En tanto que productos prefabricados por las élites progresoides del régimen del 78, Iglesias y sus secuaces han sido perjudicados por la burbuja de cristal en la que se han criado, que los ha llevado a creer que las mayorías sociales españolas son las que aparecen retratadas en Sálvame. Sin comprender nada de ironías ni dobles sentidos, la élite de Podemos se ha puesto así a escenificar una farsa antisistema sin conocer a su “pueblo”. ¿Cómo entender, si no, que Pablo Iglesias presumiese en sus inicios políticos en una entrevista con Ana Rosa Quintana de venir de la clase baja por tener un piso (¡¡¡heredado!!!) en Vallecas? ¿Cómo interpretar que haya pedido una macro-hipoteca junto a su consorte sin haber llegado ninguno de los dos, según su propio relato, a mileuristas y disponiendo únicamente de sueldos temporales en el Congreso? ¿Pensaron quizás que su alto poder adquisitivo de ministra y vicepresidente se mantendría una vez que hubiesen dejado la política por arte mágico y ocultista de alguna gran puerta giratoria?
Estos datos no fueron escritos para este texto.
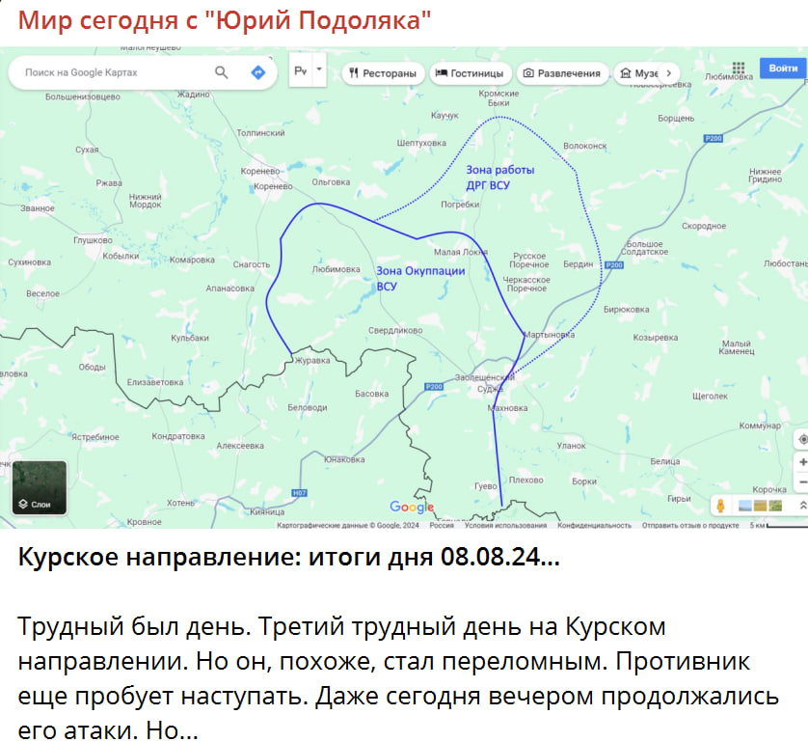Viewport: 808px width, 742px height.
Task: Open the Слои layers thumbnail
Action: coord(40,487)
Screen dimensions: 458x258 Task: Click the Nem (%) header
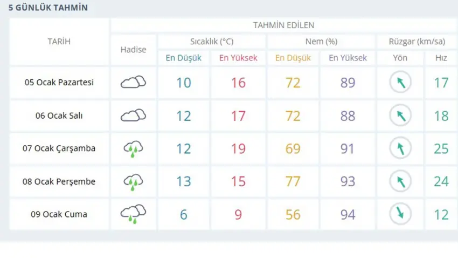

Podemos nunca se ha entendido con el pueblo y su rencor hacia el mismo nos ha regalado momentos antológicos que pronosticaban su irremediable debacle. Recordemos, por ejemplo, el ataque racista que Pablo Iglesias infligió a las clases trabajadoras cuando decidió poner como su número dos en la Comunidad de Madrid (es decir, como sustituto, en su escala de valores, de lo femenino y follable con provecho político) a Serigne Mbayé, portavoz del sindicato de manteros con el cual pretendía disciplinar (y enfrentar) a los habitantes de los barrios más pobres de Madrid. Quizás herido por la apatía plebeya, Iglesias siempre intentó hacerse con el cariño popular, aunque no encontró más que ataques como el de “rata chepuda”, que sobredimensionó para convertirse en el niño mimado de unas abuelas engañadas que también lo acabaron rechazando. Solo esta necesidad de calor de la plebe puede explicar que, imitando a la Lola Flores que le pedía una pesetita a cada español para pagar sus deudas a Hacienda, Iglesias haya solicitado recientemente que los ciudadanos de a pie nos rasquemos el bolsillo y le hagamos un donativo para que él pueda dirigir una televisión “libre de fascismos”.

Podemos parece haber muerto, y si es así, deberíamos enterrarlo cristianamente para que no resurja con afán diabólico entre nosotros. El peligro que su fantasma representa es enorme, pues los principales dirigentes de Podemos, insertos en una tradición nacional de ministros que más que políticos fueron homologadores de la realidad española a los intereses extranjeros, no solo se situaron en la vanguardia absoluta de esta tradición llamada hoy en día Agenda 2030, sino que han osado ser la primera fuerza política que ha calificado de bárbaro al pueblo y ha propuesto múltiples técnicas para su acoso y disciplinamiento. En un sentido muy similar a la “izquierda Santiago Carrillo y cierra España” de Yolanda Diaz, de la que nos ocuparemos en un próximo artículo, Podemos no ha recogido el desencanto ciudadano ante los nuevos procesos de expropiación a manos del capitalismo digital, sanitario o verde, sino que lo ha incrementado de manera pirómana y se lo ha entregado a ese partido literalmente monstruoso, escindido entre falangistas, paleoliberales y portavoces de Cristo Rey, llamado Vox.

Que descansen en paz, aunque sigan, más que probablemente, jodiéndonos la vida.